Cleary, CC and Covington lead as EC fines Google €2.4bn for online shopping abuse of dominance

Google illegally favoured own online shopping comparison service, demoting rivals

On 27 June, the European Commission (EC) fined Google a record €2.4bn for abuse of dominance in online shopping comparison search, paving the way for a raft of damages claims.

The regulator’s seven-year probe found that Google had breached antitrust law by illegally promoting its own shopping service above others.

Google must end its illegal conduct within 90 days or face penalties of a maximum of 5% of its parent company Alphabet’s average daily worldwide turnover.

Cleary Gottlieb Steen & Hamilton partners Maurits Dolmans, Thomas Graf and Robbert Snelders acted for Google. Julia Holz co-ordinated Google’s in-house defence.

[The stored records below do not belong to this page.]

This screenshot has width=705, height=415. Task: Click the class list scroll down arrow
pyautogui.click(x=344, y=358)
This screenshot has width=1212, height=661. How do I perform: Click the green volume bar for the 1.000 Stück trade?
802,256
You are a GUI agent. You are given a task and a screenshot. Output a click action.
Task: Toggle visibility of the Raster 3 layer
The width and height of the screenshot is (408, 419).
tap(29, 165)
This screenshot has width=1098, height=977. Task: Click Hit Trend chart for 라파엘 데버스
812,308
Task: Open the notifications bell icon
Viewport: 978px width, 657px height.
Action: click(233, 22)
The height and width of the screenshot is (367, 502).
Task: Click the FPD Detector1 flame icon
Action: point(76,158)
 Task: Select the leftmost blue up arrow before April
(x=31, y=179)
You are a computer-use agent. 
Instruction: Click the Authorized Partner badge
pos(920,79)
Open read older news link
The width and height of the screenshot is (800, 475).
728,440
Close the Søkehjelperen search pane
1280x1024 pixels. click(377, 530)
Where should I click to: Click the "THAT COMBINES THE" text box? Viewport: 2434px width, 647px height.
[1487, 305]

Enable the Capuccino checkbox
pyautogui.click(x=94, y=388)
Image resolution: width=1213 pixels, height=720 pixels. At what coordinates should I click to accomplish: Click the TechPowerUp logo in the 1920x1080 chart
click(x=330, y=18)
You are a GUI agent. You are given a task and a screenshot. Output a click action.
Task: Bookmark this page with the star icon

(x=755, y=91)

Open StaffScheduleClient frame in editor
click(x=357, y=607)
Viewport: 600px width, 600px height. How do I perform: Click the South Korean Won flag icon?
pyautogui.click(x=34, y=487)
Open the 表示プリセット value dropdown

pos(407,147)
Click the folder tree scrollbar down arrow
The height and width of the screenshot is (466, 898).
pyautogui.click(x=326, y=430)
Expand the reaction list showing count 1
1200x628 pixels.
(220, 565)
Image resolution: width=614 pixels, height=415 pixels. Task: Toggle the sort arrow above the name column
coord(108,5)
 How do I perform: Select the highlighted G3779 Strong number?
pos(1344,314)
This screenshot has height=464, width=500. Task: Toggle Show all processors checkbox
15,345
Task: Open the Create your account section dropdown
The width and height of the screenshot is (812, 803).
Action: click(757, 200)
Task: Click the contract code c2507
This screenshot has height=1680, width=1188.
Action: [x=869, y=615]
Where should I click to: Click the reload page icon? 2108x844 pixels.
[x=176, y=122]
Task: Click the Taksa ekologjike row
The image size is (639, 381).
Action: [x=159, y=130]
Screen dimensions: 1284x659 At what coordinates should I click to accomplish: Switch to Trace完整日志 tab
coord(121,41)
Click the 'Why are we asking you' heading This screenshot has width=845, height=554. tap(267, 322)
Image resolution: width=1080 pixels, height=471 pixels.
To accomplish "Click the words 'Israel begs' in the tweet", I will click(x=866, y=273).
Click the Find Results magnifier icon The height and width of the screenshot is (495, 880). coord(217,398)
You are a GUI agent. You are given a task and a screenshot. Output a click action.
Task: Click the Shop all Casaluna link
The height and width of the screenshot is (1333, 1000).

Clifford Chance partner Thomas Vinje represented eight-company complainant consortium FairSearch. Covington & Burling’s Miranda Cole advised TripAdvisor, Expedia and Trivago.

The decision ‘sets a powerful precedent’ that the EC can use to restore competition on ‘other specialised online search services’, FairSearch said.

EC competition chief Margrethe Vestager said Google’s comparison shopping service strategy had ‘abused its market dominance as a search engine by promoting its own’ service in search results. Its algorithms ‘systematically’ demoted those of competitors, she said.

Google’s activity was illegal under EU antitrust rules. ‘It denied other companies the chance to compete on the merits and to innovate’ and ‘denied European consumers a genuine choice of services and the full benefits of innovation’, Vestager said. Its shopping service was ‘far more visible in Google’s search results than its rivals’, she added.

Google said it will consider an appeal, and that its shopping comparison service ‘connects users with thousands of advertisers, large and small, in ways that are useful for both’.

Peter Willis, Bird & Bird EU competition co-head, called the decision ‘significant’. It is the EC’s largest fine on a single company.

The EC’s position ‘will be that it has fined Google not because it is a large US tech company, but because it has abused its dominant market position by squeezing out its rivals in related markets’, Willis said.

The finding will likely enable ‘a series of damages claims to be brought by the rivals that were excluded from the market by Google’s conduct’, before the national courts.

As the EC’s decision will ‘establish Google’s liability’, a damages claim will in principle be limited to determining loss, Willis added.

Google’s search engine provides results to consumers who pay for the service with their data. Nearly all of Google’s revenues come from advertising, much of which is shown on consumer searches.

Two separate EC antitrust investigations, into Google’s use of Android and its AdSense service, remain pending.